When Lawrence first heard the demo of Vision Of Love in Los Angeles, he was enthusiastic about the developing track but felt it needed some further work in order to be fit for release on the album. Alongside Carey and Margulies, the trio would change the tempo, remove what was described as a ”fifties sort of shuffle” and bring in session musicians to add some extra instrumentation including bass and guitars performed by Marcus Miller and Jimmy Rip respectively. The result would be a glossy, doo-wop style ballad evoking a retro feel with the use of floating keys played by Lawrence, subtle guitar riffs and prominent percussion, including finger snaps. Carey would also re-record her lead vocals, performing the captivating vocals that would find their place on the finished track, matching the intensity of the sonic landscape coupled with luscious and warm background vocals, a staple of Carey’s catalogue. The intensity in her vocals escalate with each verse and culminate in a passionate explosion during the bridge and outro with a number of ad libbed vocal runs, a representation of both the struggle and success conveyed by the lyrical content. Carey would reveal that some of the vocals recorded on the PZM drum mic for the demo would be utilised on the finished cut, therefore maintaining some elements of the early version, “We ended up using a lot of that, even the high note is from that PZM drum mic. Like, I might, just for experimentation go and try and sing in to one of those mics to see what it sounds like, ’cause it picked up certain qualities.”

Walden would also be brought in to work on the track late in it’s development after the promising results of I Don’t Wanna Cry made with Carey in earlier sessions, “She wrote a killer lyric in just one day. So we just got together like peanut butter and jelly. We kind of bonded, and that’s how “I Don’t Wanna Cry” happened and it became a number one record. And once the label heard the song, they also had me work on (production of the hit) “Vision of Love” and “There’s Got to be a Way” (from her debut album, Mariah Carey). The extent of Walden’s contribution to the track is unknown as it had been worked on extensively by Carey, Margulies and later Lawrence before Narada was brought into the fold.

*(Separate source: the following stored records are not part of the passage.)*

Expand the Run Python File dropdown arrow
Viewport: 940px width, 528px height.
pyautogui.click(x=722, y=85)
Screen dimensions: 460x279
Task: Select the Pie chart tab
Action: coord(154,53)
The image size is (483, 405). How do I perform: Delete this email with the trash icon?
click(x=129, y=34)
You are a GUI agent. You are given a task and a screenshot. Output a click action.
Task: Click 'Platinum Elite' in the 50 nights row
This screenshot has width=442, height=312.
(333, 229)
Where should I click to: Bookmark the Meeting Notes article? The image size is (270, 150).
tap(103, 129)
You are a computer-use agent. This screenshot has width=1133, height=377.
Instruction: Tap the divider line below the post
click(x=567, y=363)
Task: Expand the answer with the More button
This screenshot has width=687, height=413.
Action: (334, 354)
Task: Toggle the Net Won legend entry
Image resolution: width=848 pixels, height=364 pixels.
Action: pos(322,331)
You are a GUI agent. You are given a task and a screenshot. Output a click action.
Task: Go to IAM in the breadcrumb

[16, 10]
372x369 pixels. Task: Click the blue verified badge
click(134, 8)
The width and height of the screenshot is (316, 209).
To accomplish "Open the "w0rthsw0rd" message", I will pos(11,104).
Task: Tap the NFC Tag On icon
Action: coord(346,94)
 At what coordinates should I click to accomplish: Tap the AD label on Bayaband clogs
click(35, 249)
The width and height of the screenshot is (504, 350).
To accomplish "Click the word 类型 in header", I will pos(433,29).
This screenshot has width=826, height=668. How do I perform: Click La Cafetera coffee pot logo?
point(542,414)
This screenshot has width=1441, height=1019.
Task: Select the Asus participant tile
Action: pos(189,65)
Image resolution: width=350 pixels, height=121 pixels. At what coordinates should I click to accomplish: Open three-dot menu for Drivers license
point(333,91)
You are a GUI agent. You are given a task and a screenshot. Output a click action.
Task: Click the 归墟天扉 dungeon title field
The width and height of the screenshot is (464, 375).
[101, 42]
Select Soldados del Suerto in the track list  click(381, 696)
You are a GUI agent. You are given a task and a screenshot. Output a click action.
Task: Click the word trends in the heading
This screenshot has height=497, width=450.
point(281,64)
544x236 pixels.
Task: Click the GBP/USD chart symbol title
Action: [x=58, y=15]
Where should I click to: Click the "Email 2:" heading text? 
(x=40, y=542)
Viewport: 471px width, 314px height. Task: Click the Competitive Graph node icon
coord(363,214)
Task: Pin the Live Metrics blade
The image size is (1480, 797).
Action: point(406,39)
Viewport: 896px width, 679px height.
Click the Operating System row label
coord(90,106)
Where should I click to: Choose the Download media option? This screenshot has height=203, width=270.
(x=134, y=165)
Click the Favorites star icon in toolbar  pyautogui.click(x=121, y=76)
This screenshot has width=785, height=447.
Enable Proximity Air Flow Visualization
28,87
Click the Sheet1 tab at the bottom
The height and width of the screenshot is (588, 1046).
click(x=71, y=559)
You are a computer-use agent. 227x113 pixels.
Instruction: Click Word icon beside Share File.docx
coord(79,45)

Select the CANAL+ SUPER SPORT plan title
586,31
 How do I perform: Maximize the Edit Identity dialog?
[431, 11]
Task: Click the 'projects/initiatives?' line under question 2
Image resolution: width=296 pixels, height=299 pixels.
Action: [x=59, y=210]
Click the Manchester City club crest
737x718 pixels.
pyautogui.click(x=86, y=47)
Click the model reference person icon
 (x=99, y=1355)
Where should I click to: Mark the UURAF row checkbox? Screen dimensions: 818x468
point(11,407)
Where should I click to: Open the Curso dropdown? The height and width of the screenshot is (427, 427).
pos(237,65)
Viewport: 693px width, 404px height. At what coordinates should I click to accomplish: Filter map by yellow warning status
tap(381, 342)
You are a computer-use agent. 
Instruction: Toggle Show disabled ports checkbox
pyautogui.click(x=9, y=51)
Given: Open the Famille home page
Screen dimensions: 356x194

While the original demo of Vision Of Love has not surfaced, it is said to be noticeably more stripped down and raw, a product of the relatively basic studio where it was initially conceived and Carey’s own preference for a more natural and bare production. In a 1999 interview, Mariah described the demo as being superior to the released version and discussed the overproduction she felt was evident on a number of tracks on her debut album, “My demos were much edgier than my albums became. I wish I could have gone back to the essence of what those records were when they were demos. Even the demos that I was working on with Ben. When it became time to work on the first album everyone was so obsessed about competing with these other records and to produce them up. Any producer I was supposed to work with had to be that much smarter than me. At that point I was so much younger than everybody else involved in putting my record together. And I felt like I was so much more in tune with what was really going on in terms of music. For me a lot of that edge was… honed. They smoothed it, honed it and toned it because it worked better for mass appeal.”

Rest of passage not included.